Desperate measures are in the air in Turkey: trading rooms are awash with talk of a bailout by the International Monetary Fund and potential capital controls. But there’s a vacuum at the core.

The central bank and government have been largely silent as the currency plummeted to record lows and the US imposed sanctions and threatened more. The lira slipped for a seventh day against the dollar after falling by the most in a decade on Monday, while the yield on 10-year bonds surged above 20 per cent to an all-time high.

“It will remain like this until the central bank commits unconditionally to hike rates and keep them high until inflation has turned,” Henrik Gullberg, a strategist at Nomura International, said by email. “The market needs that sort of hard commitment.”

Yet the radio silence from Ankara — a result of June elections that gave President Recep Tayyip Erdogan almost absolute power in policymaking — is deafening. Erdogan is a staunch critic of higher rates and investors worry that he may be standing in the way of any further rate increases.

“It is very difficult to foresee an about-face by the authorities,” said Per Hammarlund, chief emerging-market strategist at SEB in Stockholm. “The moment when Turkey will be forced to go to the IMF for support is drawing closer.”

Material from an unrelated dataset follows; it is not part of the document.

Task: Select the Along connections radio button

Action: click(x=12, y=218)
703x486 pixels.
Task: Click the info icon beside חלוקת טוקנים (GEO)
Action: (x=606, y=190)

The lira is buckling under the weight of one of the widest current-account deficits in emerging markets and inflation is spiralling ever higher. As of July it was running at more than three times the central bank’s target, driving the real policy rate to below 2 per cent, the lowest since December.

The lira weakened 0.5 per cent to 5.3548 per dollar as of 13:21pm in Istanbul after sinking as much as 6.7 per cent to the dollar Monday, taking the currency’s slide to 29 per cent so far this year. Ten-year yields surged 42 basis points to 20.09 per cent, while the benchmark stock index was up less than 1 per cent, narrowing its year-to-date loss in dollar terms to about 40 per cent.

Although investors are pushing for a significant rate increase from the central bank, there is growing consensus it is going to take lot more than monetary policy to reverse the tide.

“It’s going to be a shock of one type or another: either a policy shock or a macro shock or some combination of the two,” said Christopher Granville, managing director for EMEA and global political research at TS Lombard in London. “But the way to sugar that pill,” he said, would be a “political accommodation with the West. That would make the pain much less.”

On Monday the central bank boosted banks’ access to dollar liquidity by $2.2 billion, an effort to take some pressure off the lira. The currency trimmed its losses briefly, only to plunge to successive record lows through the night as investors saw the move as evidence that the bank’s hands were tied.

The lira’s meltdown is not only hurting consumers’ sentiment and wallets, but it’s pushing corporate balance sheets closer to the abyss. Companies that borrowed heavily in foreign currencies now face a growing burden due to the tanking lira.

Companies sit on $337 billion of foreign-exchange liabilities, with a shortfall of $217.3 billion net against assets, according to central bank data. Bank borrowing costs are also rising ahead of more than $100 billion in debt payments coming due over the course of a year.

Capital controls have “become more than a tail-risk scenario now as the authorities show no signs of reverting to more orthodox policies,” said Shamaila Khan, AllianceBernstein’s director of emerging-market debt in New York. But what the lira really needs is “independence of the central bank, tighter fiscal policies and an IMF programme.”